5) Crimes of the Future

David Cronenberg’s return to the sub-genre of body horror is an exacting and patient exercise in moviemaking. Future’s real power comes from being a snapshot of an evolution that feels credible and crude. In an era where the projection of our image is essential, Future asks us to consider how exhibitionism, body modification and voyeurism are not only given aspects of the human condition but perhaps even primordial.
4) Top Gun: Maverick

Top Gun: Maverick is a fascinating counterpoint to the 1986 movie. In fact, it’s quite an exhilarating, deeply moving and ultimately humbling sequel.
3) Halloween Ends

Halloween Ends worked for me. It’s audacious, ambitious, and comes the closest to the original 1978 film insofar as feeling like a potent horror fable.
2) Everything Everywhere All At Once

Everything Everywhere All at Once resets the canvas for Multiverse stories by showing how subversive, metatextual, emotional and bizarre the concept can truly be.
1) See How They Run

As I alluded to in my Glass Onion review, See How They Run has thawed my lifelong apathy towards the murder mystery genre. During my first viewing, Run charmed me with its acidic viewpoint of the genre via Leo Köpernick’s (Adrian Brody) cynical film director.
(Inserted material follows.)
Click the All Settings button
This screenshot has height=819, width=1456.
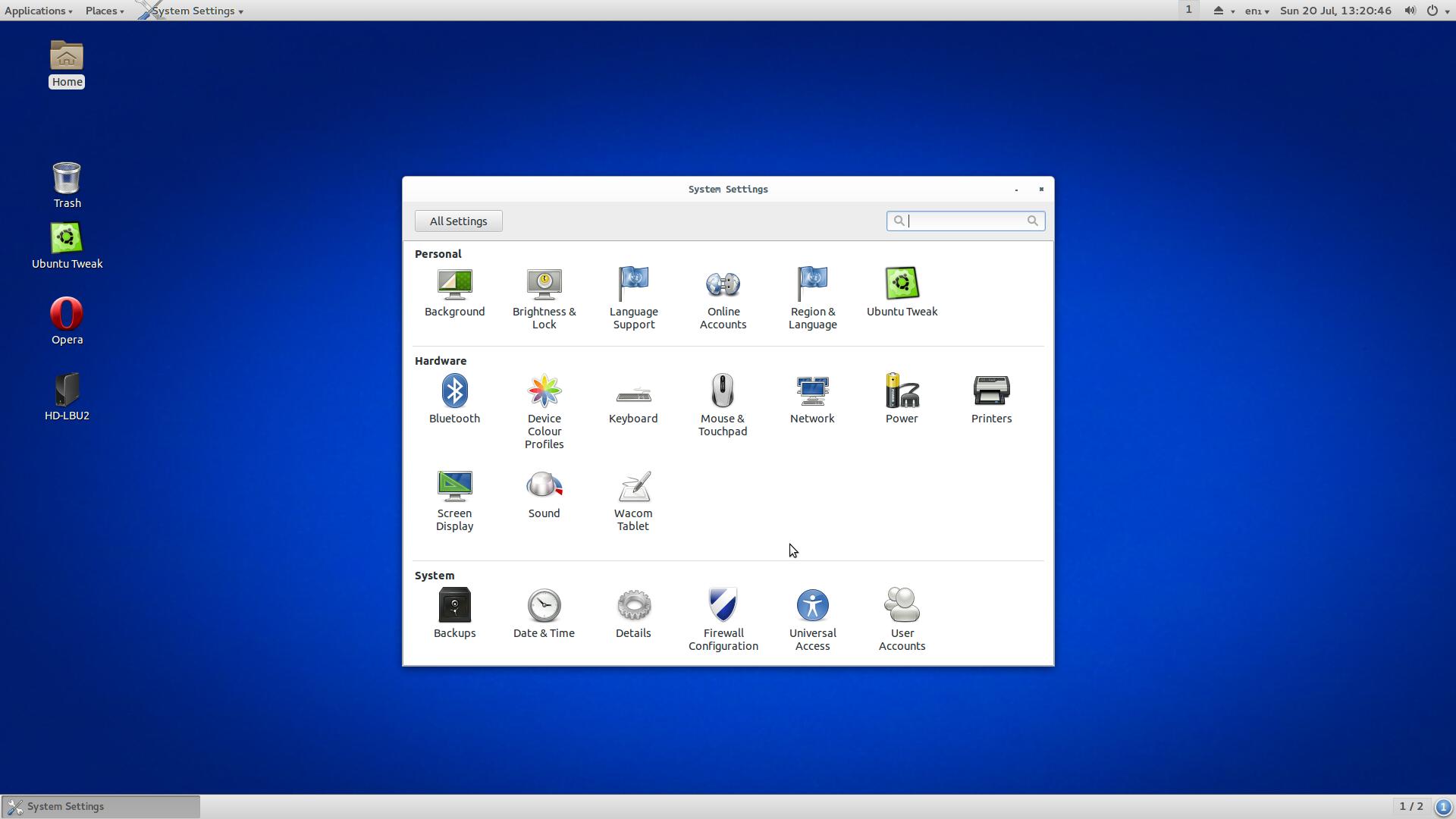point(458,221)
In this regard, I was reminded of Brian De Palma’s gonzo and poisoned letter to the music industry (by way of Phantom of the Opera and The Portrait of Dorian Gray).
However, on a second viewing, I realised how Run also has affection for the genre via Constable Stalker (Saoirse Ronan). In isolation, this tightrope of celebration and denigration is impressive. However, I loved the film due to its main theme. Above all, See How They Run is about how the creator should not be beholden to the genre conventions or truth of source material. Embellishment is an artistic freedom that every writer should have.